Kathy Harren, chief nursing officer at Providence Little Company of Mary Medical Center, attended the grand opening of the clinical skills lab last November, the first facility on campus in the program’s 29-year history. Impressed by the facility, she discussed the possibility of donating materials or equipment and asked the School of Nursing for a wish list of supplies.
“We asked, and Providence Little Company of Mary totally came through for us,” said Andrea Sala, former associate vice president of development at CSU Dominguez Hills, who managed the gift. “They reached out to all kinds of [suppliers] and worked really hard to get us the things we needed. We’re lucky to have [them] as a partner.”

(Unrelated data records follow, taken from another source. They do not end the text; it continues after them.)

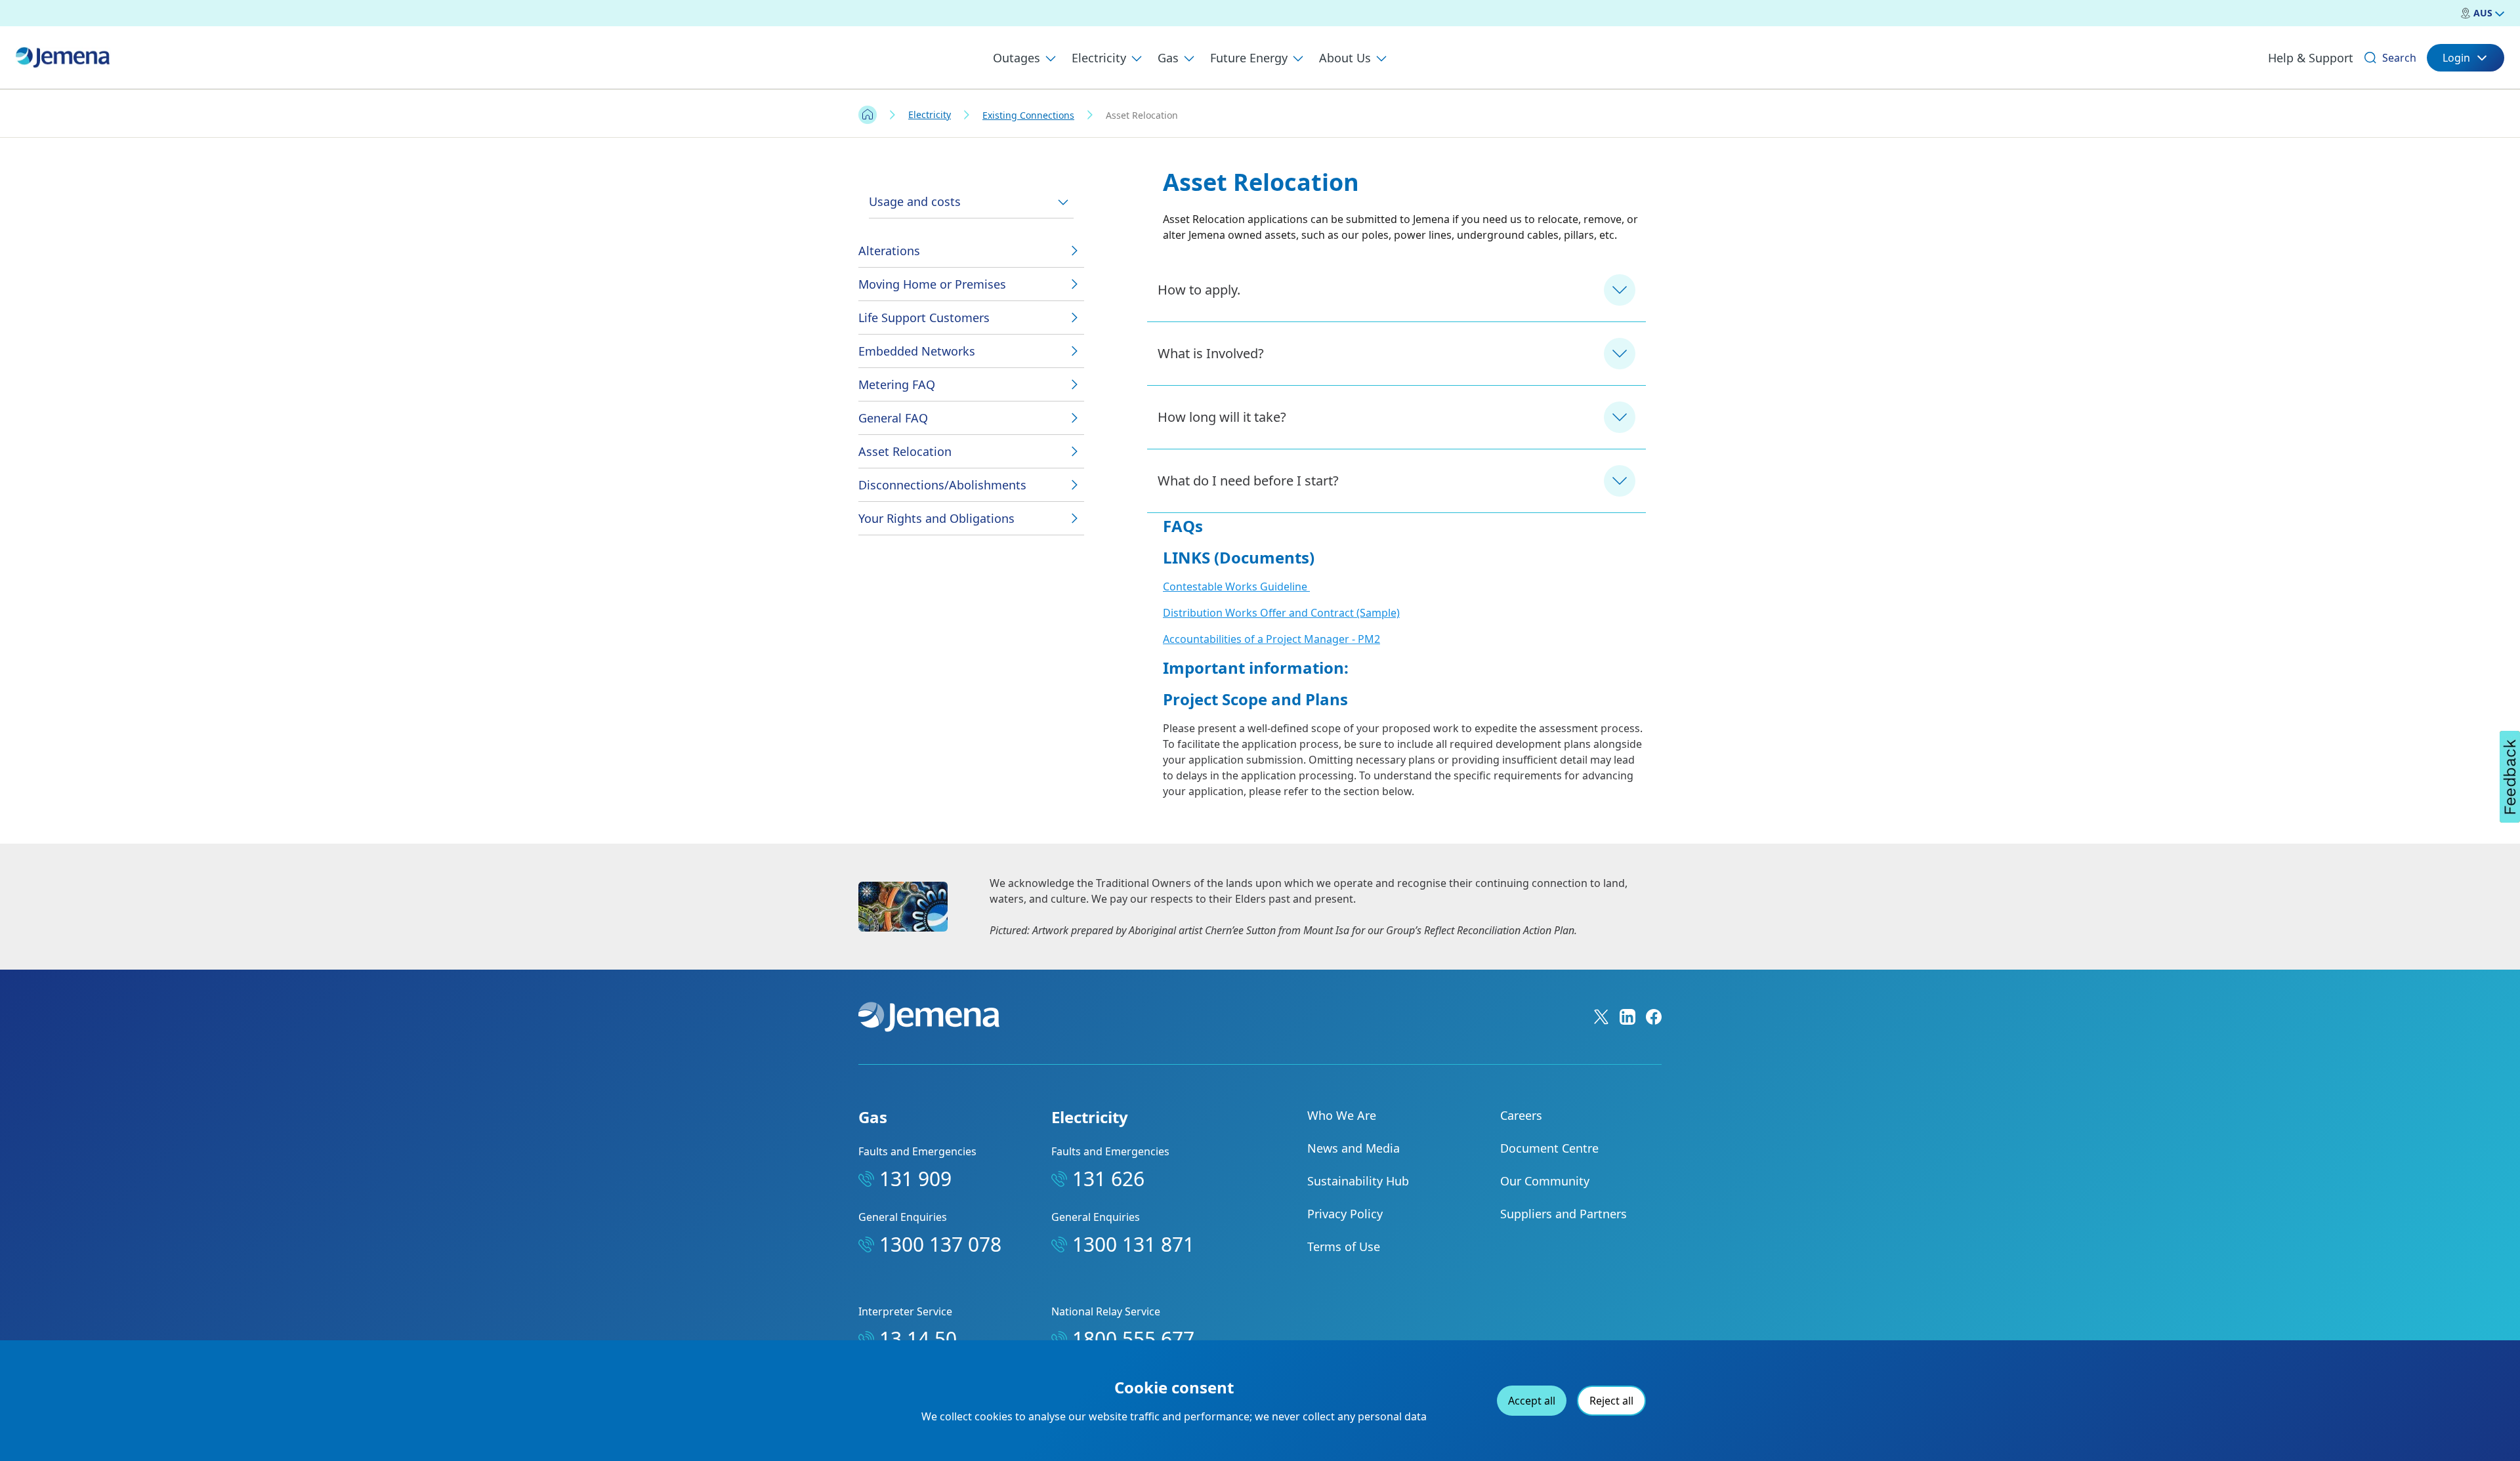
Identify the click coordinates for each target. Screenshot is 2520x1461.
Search (2399, 58)
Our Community (1544, 1181)
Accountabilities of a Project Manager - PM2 (1271, 639)
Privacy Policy (1345, 1214)
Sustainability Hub (1358, 1181)
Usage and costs (915, 201)
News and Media (1353, 1148)
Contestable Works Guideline (1236, 586)
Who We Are (1341, 1115)
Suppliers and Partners (1563, 1214)
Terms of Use (1343, 1246)
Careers (1521, 1115)
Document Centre (1549, 1148)
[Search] (2370, 57)
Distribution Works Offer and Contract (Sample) (1281, 613)
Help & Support (2310, 58)
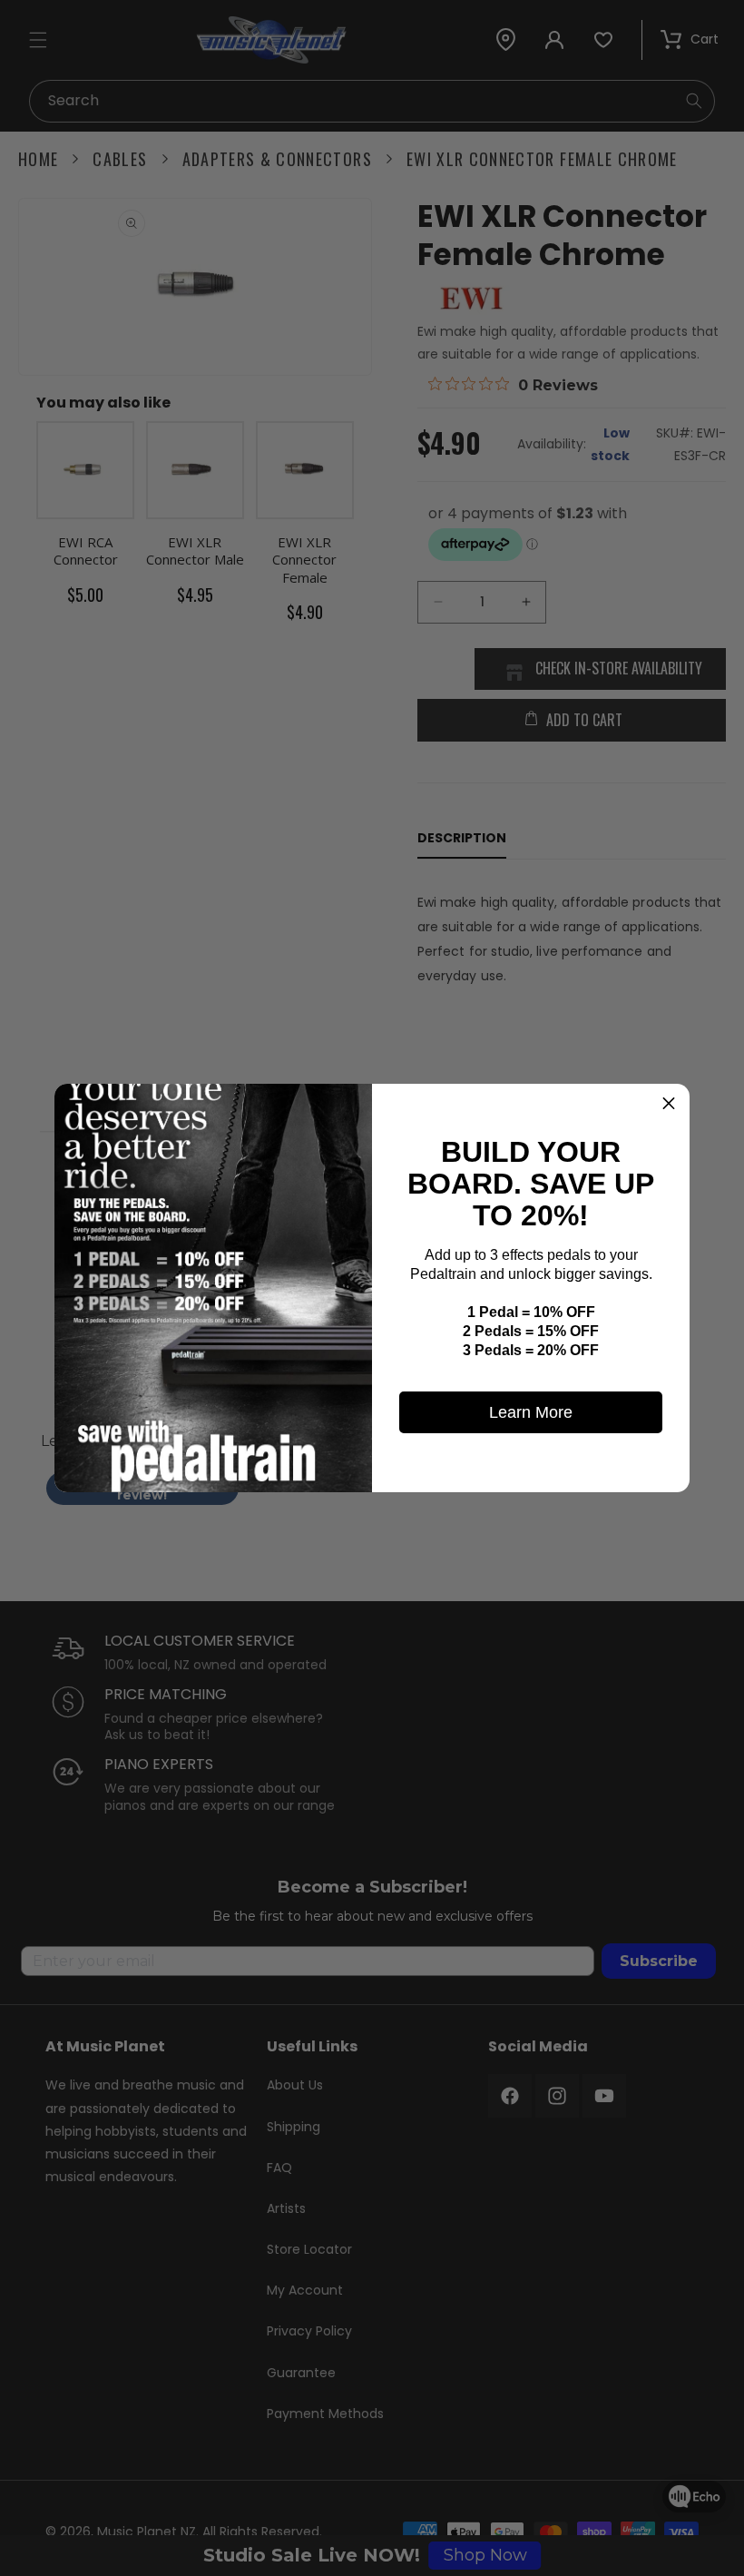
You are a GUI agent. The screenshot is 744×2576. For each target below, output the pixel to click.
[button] (668, 1104)
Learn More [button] (531, 1412)
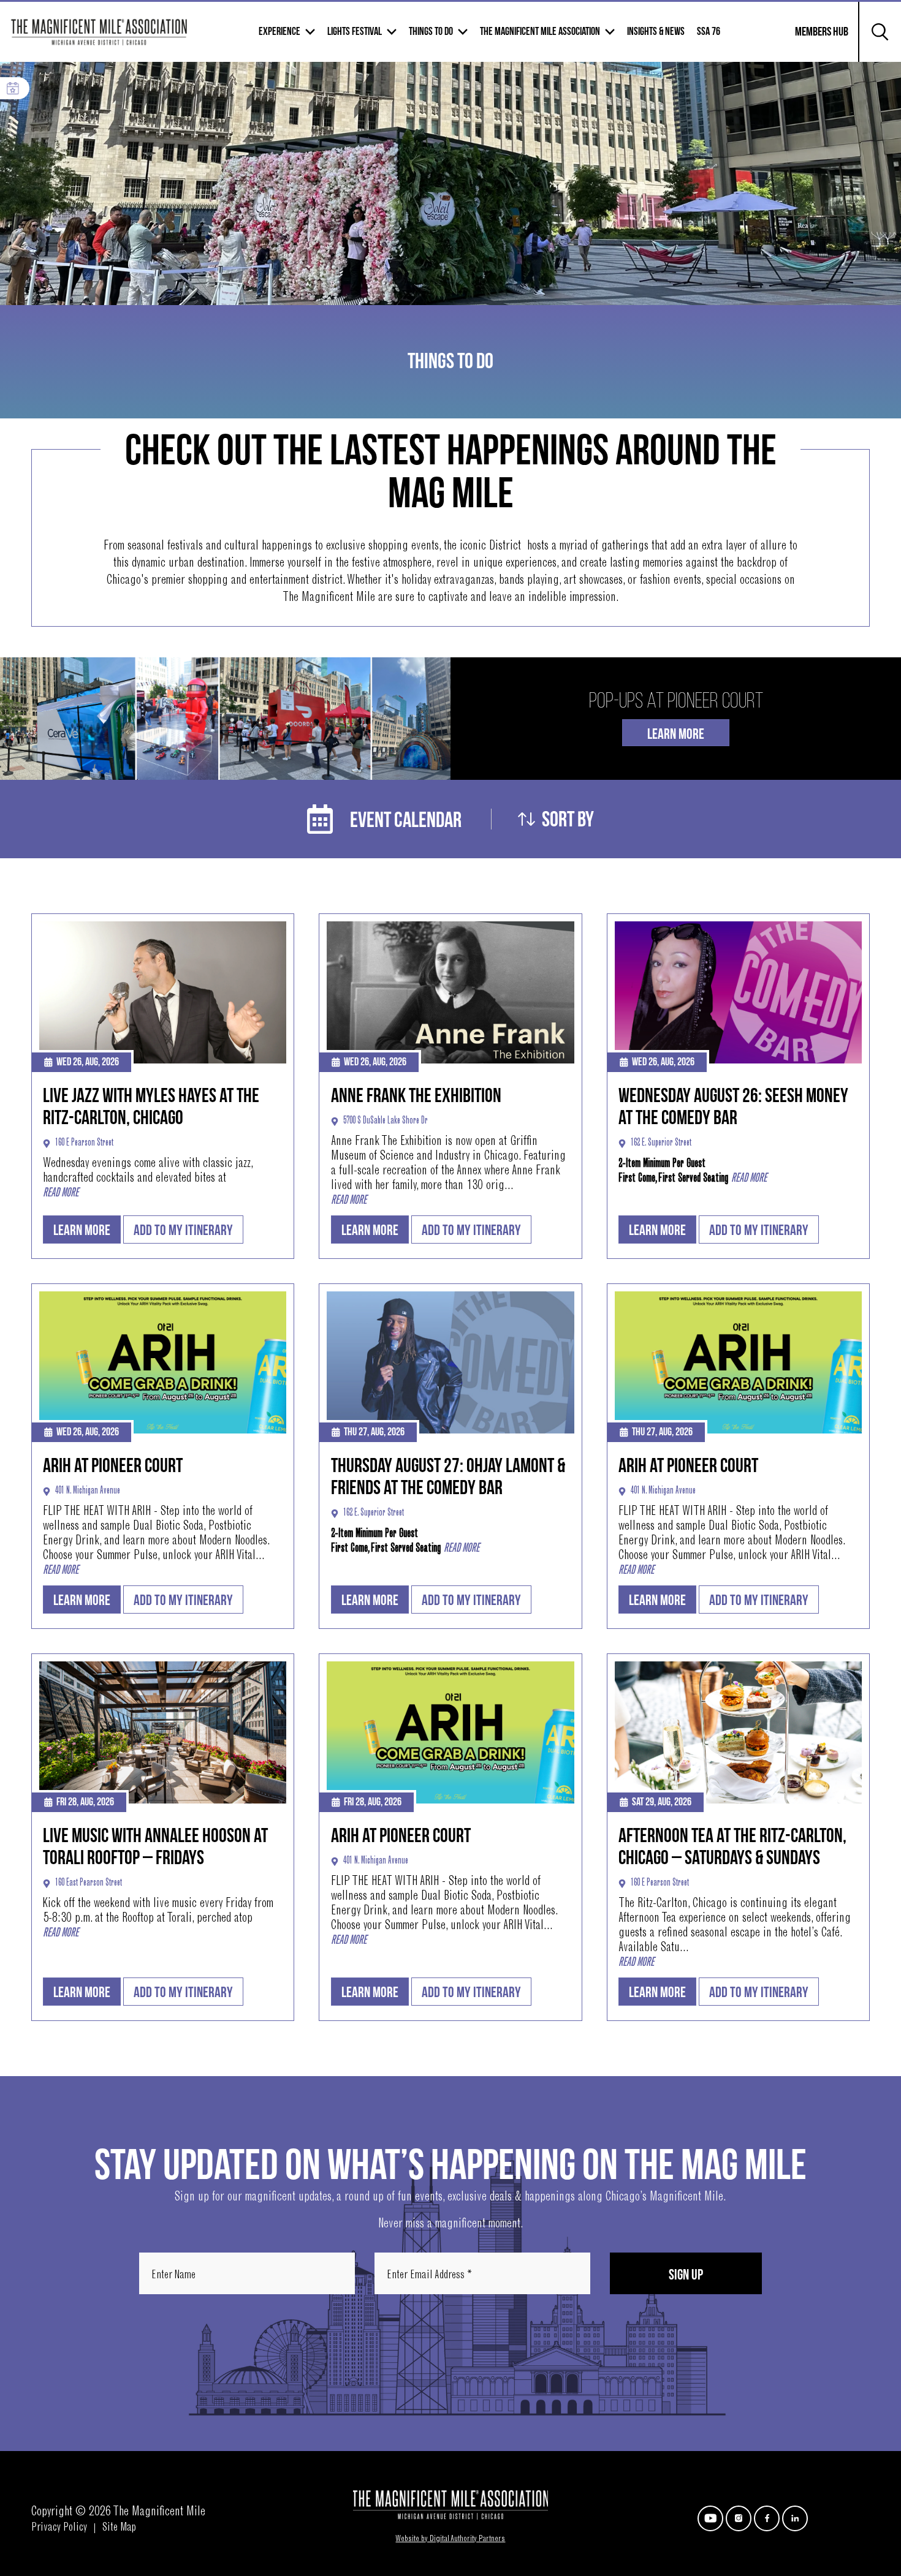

Harren says that her hospital and the university are linked in a common goal to educate tomorrow’s workforce of nurses.
“It is a privilege to [collaborate] with such an exceptional community partner in nursing education,” she says. “Many CSU Dominguez Hills nursing students do their clinical rotation with our nurses and nurse leaders as proctors in their experiential immersion work.”
The university and Providence Little Company of Mary have both benefited from their long-standing relationship. Harren has personally served as an instructor at the hospital for students in both the MEPN and bachelor’s of science in nursing (BSN) programs. Welch is a member and advisor to the medical center’s Research and Education Shared Governance Council. In addition, Providence Little Company of Mary donated beds for a temporary skills lab in Welch Hall that was used during the new lab’s construction.
The medical center has also agreed to continue to replenish the skills lab with more consumable items donated by their suppliers.
Ryan Hodges, a 2011 graduate of the MEPN program, says that Providence Little Company of Mary’s assistance to his program extended beyond supplies to providing hands-on educational experience for him and his classmates in key areas of the medical center, including rotations in the emergency room, medical-surgical units, operating room, same-day surgery, post-anesthesia care unit, and transitional care center.
“I have been fortunate to have Providence as a part of my nursing student experience,” he says. “I would also like to commend the personal impact their chief nursing officer Kathy Harren, their education director Ellen Gorbunoff, and the rest of their nursing staff has had on my journey through nursing school.”
Hodges has fulfilled his hours for certification as a clinical nurse leader at the medical center, working under the leadership of Gorbunoff and Harren, and plans to take the certification exam early next year. He recently began the new graduate nurse residency program at Cedars-Sinai in Beverly Hills in the pulmonary medical/surgical unit. His long term career goal is to become a doctorate-prepared nurse practitioner and operate his own clinic.
“When Ms. Harren spoke to my class on advanced nursing roles, it opened my eyes to true nursing leadership. As I spoke to other respected nursing leaders, everyone highlighted her passionate community involvement,” Hodges says. “Nurses Claudette Dorsey, Linda Mason, Carol Glenn, and others on PLCMMC’s administrative and nursing staff have also acted as mentors to me and my classmates. Their kindness has helped supported my nursing education and guided my leadership abilities.”